Dr Van Limbergen hopes to find out more about the genes involved in the development of IBD, which could lead to new treatments for patients.

Scotland

Scottish flag

Scotland has some of the highest numbers of children suffering from IBD in the world and figures are continuing to rise. Findings from Dr Van Limbergen's work could help shed light on the possible environmental and genetic factors that are responsible for triggering IBD.

Ongoing commitment

The charity's decision to support this research is part of its ongoing commitment to pursuing answers to this devastating disease. Action Medical Research has a history of listening to the finest minds in medical research and helping them test their theories and open up lines of inquiry that take key health debates forward.

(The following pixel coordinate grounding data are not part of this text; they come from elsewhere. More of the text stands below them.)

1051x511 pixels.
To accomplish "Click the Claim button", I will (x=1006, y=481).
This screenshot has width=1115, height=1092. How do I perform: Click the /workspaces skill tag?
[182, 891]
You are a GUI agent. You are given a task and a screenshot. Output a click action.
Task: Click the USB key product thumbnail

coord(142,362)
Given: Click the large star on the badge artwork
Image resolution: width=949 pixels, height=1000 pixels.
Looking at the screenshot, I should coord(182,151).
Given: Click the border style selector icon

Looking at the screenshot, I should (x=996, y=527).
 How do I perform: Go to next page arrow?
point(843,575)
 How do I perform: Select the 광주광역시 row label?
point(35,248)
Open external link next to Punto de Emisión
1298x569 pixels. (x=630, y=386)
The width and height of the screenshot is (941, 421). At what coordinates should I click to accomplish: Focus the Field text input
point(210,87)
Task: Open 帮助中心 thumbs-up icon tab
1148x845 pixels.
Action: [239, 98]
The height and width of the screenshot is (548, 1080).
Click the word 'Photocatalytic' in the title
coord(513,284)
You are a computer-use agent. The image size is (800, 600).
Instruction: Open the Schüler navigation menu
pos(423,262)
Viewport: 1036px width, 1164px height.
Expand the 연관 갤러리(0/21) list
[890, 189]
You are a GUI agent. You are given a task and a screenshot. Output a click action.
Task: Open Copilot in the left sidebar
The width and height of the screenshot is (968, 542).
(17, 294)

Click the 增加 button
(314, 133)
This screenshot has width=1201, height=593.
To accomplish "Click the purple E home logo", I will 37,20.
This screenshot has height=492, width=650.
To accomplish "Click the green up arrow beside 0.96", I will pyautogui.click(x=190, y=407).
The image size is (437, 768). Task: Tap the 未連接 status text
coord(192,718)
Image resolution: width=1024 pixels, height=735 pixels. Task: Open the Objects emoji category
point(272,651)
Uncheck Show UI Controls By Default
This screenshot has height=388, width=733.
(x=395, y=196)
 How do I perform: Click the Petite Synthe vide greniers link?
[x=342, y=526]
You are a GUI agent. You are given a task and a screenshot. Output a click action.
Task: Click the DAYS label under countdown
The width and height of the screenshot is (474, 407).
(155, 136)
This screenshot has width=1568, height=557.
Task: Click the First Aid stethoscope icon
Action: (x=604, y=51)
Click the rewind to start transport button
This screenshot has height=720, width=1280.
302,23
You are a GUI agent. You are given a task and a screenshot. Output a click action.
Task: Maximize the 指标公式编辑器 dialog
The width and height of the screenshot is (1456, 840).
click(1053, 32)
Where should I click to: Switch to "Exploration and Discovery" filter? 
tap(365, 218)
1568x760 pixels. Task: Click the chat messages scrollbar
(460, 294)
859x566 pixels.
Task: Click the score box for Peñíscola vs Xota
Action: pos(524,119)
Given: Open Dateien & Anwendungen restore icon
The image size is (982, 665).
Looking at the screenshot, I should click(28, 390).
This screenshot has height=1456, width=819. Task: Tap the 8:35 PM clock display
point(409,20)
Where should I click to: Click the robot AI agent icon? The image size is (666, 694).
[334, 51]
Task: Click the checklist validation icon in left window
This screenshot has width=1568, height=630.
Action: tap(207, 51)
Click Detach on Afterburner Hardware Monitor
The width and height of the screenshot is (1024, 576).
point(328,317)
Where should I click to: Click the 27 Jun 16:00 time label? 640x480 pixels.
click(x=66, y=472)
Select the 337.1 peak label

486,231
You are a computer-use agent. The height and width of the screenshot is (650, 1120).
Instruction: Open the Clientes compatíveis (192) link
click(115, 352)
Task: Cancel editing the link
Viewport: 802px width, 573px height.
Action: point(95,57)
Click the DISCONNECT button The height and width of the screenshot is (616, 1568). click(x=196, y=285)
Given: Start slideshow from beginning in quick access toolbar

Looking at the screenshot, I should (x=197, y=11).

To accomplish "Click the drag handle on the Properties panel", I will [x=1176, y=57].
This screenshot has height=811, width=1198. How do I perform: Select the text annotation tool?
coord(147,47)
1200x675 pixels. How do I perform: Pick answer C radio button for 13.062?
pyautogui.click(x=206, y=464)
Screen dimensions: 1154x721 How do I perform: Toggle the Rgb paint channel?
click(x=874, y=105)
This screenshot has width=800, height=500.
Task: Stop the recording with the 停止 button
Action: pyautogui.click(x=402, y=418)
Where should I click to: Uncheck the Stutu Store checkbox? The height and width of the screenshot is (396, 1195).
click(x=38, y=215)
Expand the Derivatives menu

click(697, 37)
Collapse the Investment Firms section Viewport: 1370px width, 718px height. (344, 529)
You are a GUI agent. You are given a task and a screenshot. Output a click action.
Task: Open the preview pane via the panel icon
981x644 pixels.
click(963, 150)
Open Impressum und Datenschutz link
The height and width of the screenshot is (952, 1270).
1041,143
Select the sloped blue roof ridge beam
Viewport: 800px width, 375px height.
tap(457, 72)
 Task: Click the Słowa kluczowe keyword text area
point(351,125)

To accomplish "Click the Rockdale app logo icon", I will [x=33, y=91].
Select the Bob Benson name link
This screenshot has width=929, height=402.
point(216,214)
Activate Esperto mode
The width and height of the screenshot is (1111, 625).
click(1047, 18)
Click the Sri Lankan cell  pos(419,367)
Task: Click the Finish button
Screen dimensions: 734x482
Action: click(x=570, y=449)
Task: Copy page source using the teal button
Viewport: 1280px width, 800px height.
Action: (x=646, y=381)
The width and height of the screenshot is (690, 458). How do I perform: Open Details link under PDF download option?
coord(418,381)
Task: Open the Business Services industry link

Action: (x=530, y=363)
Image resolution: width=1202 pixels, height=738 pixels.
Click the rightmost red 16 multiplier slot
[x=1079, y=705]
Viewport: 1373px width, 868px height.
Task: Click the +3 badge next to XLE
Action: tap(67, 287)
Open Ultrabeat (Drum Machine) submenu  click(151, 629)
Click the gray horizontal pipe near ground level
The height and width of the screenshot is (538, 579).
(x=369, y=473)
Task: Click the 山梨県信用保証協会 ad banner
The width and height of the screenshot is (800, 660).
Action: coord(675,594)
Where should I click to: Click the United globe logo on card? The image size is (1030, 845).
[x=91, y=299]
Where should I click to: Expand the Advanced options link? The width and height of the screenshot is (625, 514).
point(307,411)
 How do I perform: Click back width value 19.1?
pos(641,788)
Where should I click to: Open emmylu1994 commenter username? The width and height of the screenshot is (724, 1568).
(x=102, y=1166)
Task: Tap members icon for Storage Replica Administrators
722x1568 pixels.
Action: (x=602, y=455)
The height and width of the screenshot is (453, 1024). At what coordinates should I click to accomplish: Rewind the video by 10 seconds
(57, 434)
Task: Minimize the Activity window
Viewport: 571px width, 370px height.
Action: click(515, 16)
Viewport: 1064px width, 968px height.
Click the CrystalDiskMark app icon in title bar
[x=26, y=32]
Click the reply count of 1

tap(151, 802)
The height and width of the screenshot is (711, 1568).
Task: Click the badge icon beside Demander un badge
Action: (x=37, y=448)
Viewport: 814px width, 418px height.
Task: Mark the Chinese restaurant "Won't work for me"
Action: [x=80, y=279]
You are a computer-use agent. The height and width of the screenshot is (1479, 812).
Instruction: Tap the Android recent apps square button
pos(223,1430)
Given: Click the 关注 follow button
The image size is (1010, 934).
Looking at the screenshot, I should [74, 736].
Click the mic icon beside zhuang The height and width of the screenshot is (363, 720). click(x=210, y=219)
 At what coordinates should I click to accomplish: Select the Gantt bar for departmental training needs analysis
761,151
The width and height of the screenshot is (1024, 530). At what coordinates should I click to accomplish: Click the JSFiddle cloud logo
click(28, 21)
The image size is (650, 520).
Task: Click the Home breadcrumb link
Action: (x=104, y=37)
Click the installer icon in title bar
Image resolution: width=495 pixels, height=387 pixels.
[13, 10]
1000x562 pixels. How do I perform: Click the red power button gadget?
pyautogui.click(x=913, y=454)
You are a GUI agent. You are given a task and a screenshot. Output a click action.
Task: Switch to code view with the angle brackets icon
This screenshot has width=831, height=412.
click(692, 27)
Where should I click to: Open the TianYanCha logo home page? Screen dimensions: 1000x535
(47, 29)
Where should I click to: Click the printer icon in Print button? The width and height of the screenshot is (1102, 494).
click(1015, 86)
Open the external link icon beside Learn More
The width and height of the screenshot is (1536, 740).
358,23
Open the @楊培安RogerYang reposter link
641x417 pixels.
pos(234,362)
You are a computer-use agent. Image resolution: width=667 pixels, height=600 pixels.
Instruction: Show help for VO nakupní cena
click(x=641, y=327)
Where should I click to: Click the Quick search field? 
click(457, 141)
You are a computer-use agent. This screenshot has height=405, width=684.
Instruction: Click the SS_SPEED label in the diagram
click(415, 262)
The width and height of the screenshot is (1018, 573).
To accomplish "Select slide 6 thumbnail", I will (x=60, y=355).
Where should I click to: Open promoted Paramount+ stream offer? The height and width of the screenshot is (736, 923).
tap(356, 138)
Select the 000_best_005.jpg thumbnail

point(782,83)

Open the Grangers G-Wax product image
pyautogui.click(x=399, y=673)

We feel strongly that while there are so many unanswered questions about IBD, it is our duty to press for an urgent and more co-ordinated approach to overlapping areas of research.

We will continue to monitor the findings of trials and research projects by other organisations with an open mind to inform and help structure our own work.

Our drive comes from our desire to help all those suffering from IBD to find help for their symptoms and, we hope, an eventual cure.

Support the Campaign

People with ulcerative colitis and Crohn's experience pain, embarrassment and extraordinary disruption to their quality of life. In extreme cases, IBD can be life-threatening.

the forward thinking charity

As we have little idea how many people are affected by IBD, we have no access to critical information that may help us find treatments and cures for the disease. Nor does ignorance of the scale of the problem help government and medical professionals to plan accurately for the resources and treatment that need to be channelled into it, nor do we have any real idea of the range of symptoms ie how many people suffer relatively mild effects and how many are virtually incapacitated by it.

In addition, sufferers may require long-term and frequent use of drugs to control their symptoms. A survey by the NACC in 2003 showed that of 3,000 IBD patients, more than half needed 12 or more prescriptions a year and many routinely pay in excess of £150 a year.

Therefore, Action Medical Research is calling on the UK Government to:

  • make IBD reportable to bring an end to the guess work that surrounds the scale of the disease
  • scrap prescription charges for those diagnosed with this long-term condition
  • establish a single working party to draw together the many separate research findings of all groups examining the possible causes and treatments for IBD so that we can bring an end to the piecemeal approach to this condition. Various strands of evidence need to be evaluated together to avoid missing parts of the jigsaw that together might finally give us the real picture that solves the puzzle. Action Medical Research will strive to continue funding our own high-quality research into this area with the aim of preventing the disease and improving treatment for those affected.